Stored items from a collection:
________

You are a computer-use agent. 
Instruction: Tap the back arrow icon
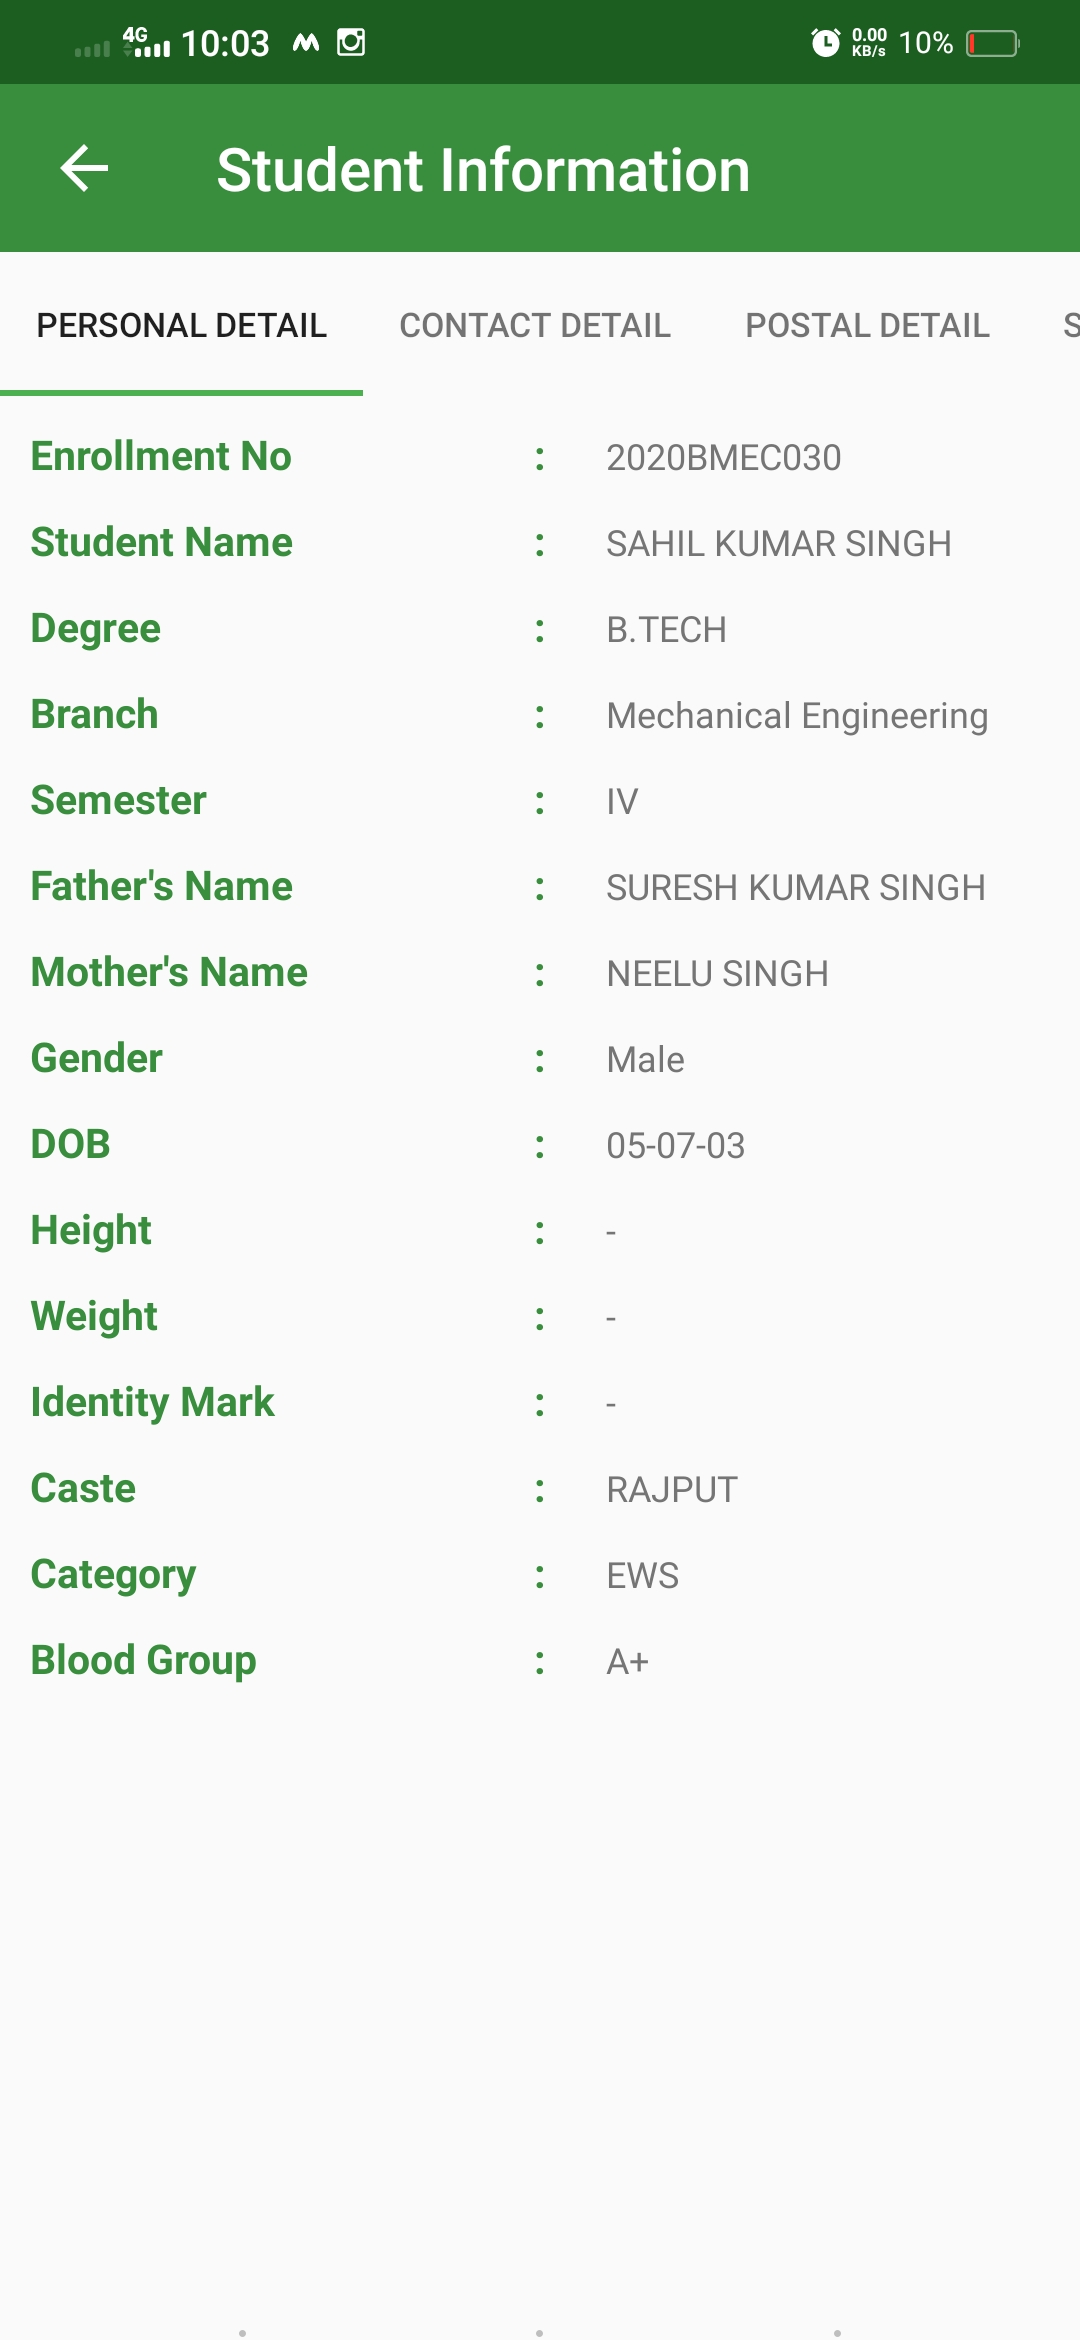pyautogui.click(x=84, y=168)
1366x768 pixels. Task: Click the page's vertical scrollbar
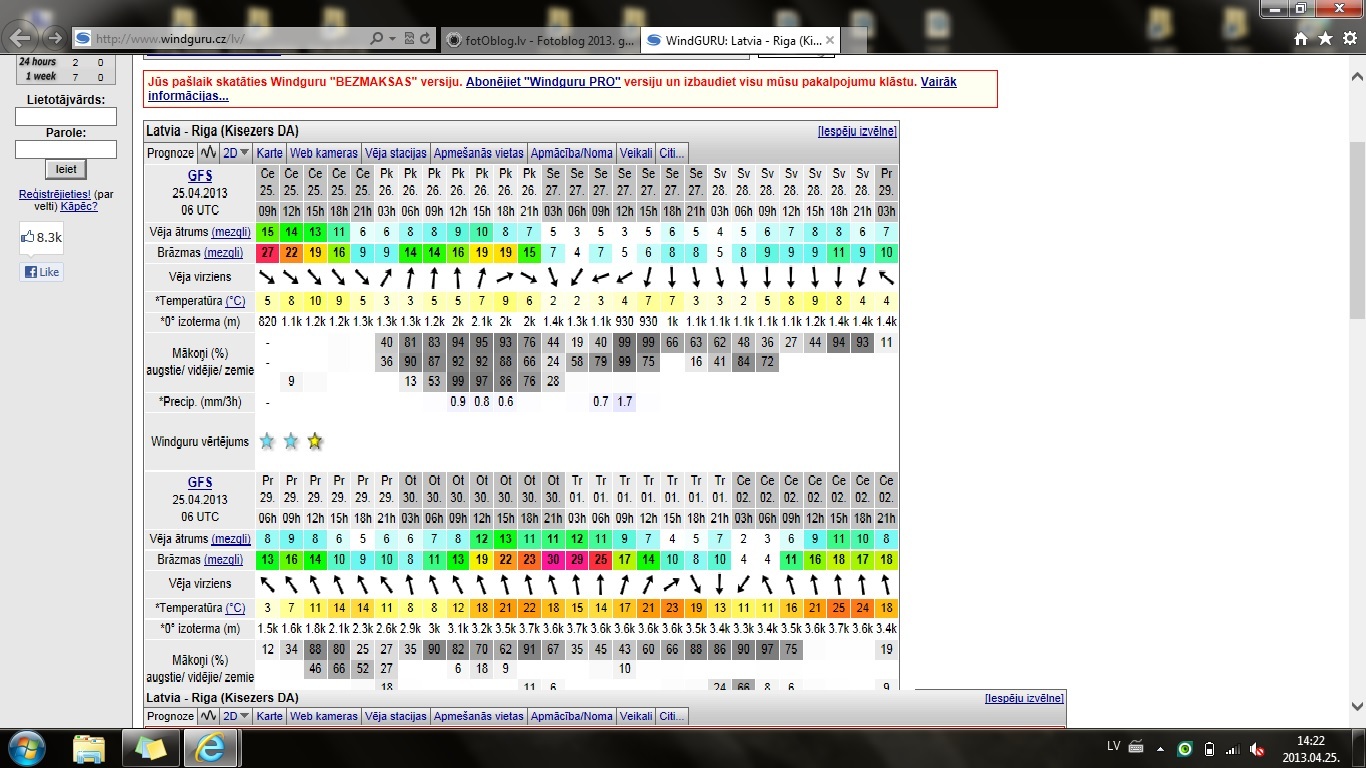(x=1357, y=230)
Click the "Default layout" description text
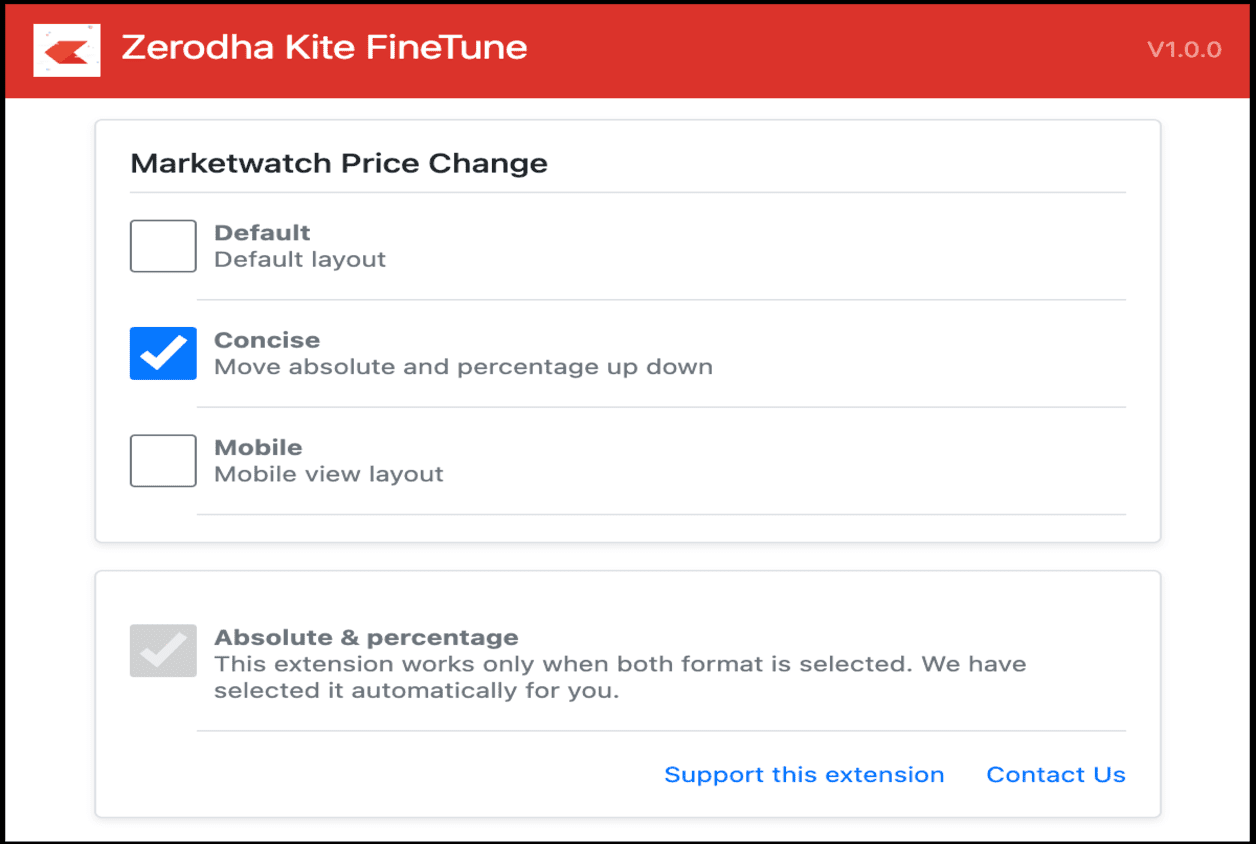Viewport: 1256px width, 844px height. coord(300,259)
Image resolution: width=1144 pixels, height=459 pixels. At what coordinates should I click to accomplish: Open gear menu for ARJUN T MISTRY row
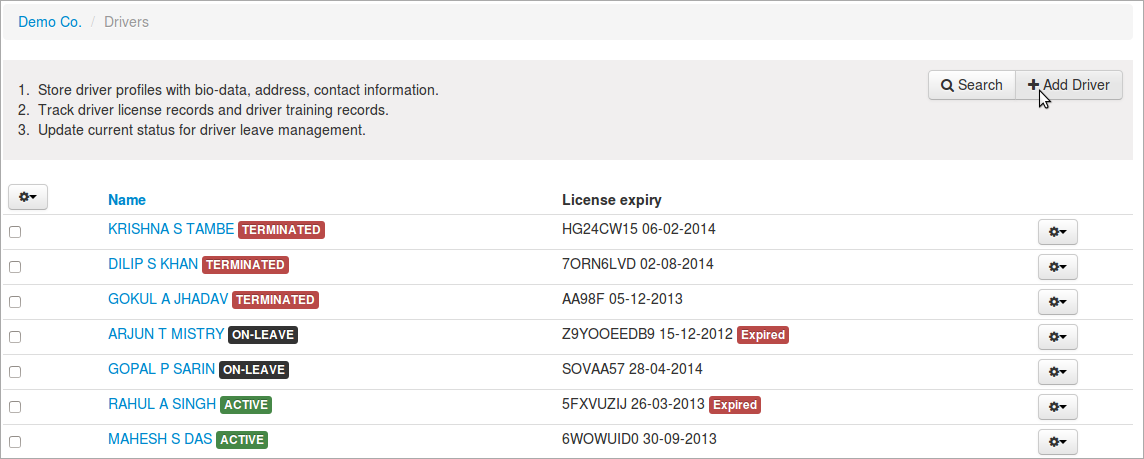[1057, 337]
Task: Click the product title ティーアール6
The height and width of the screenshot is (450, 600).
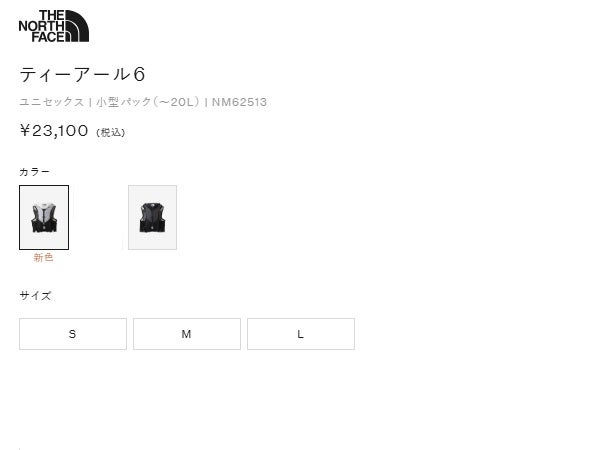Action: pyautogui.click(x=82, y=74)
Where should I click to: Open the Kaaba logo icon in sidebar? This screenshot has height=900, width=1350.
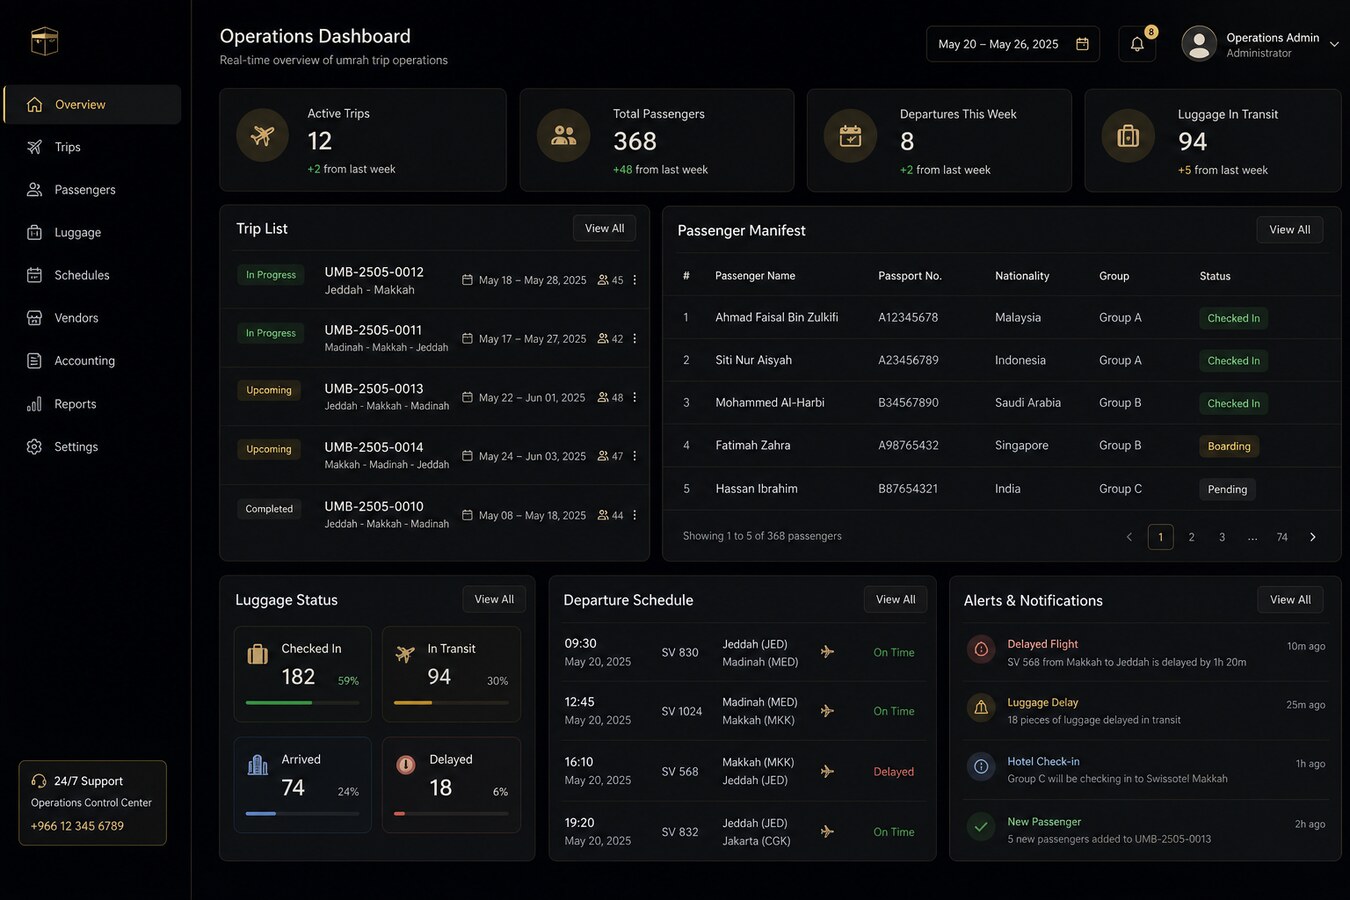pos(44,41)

________

= Aim of the task =
Once the pictures are removed, reproduce the remaining entries above exactly.

= Expected output =
You are a computer-use agent. 
Instruction: Tap the back arrow icon
pyautogui.click(x=84, y=168)
1366x768 pixels. Task: Click the page's vertical scrollbar
(x=1357, y=230)
Click the "Default layout" description text
Viewport: 1256px width, 844px height. coord(300,259)
Image resolution: width=1144 pixels, height=459 pixels. At what coordinates should I click to accomplish: Open gear menu for ARJUN T MISTRY row
[1057, 337]
Task: Click the product title ティーアール6
The height and width of the screenshot is (450, 600).
Action: pyautogui.click(x=82, y=74)
Where should I click to: Open the Kaaba logo icon in sidebar? This screenshot has height=900, width=1350.
pos(44,41)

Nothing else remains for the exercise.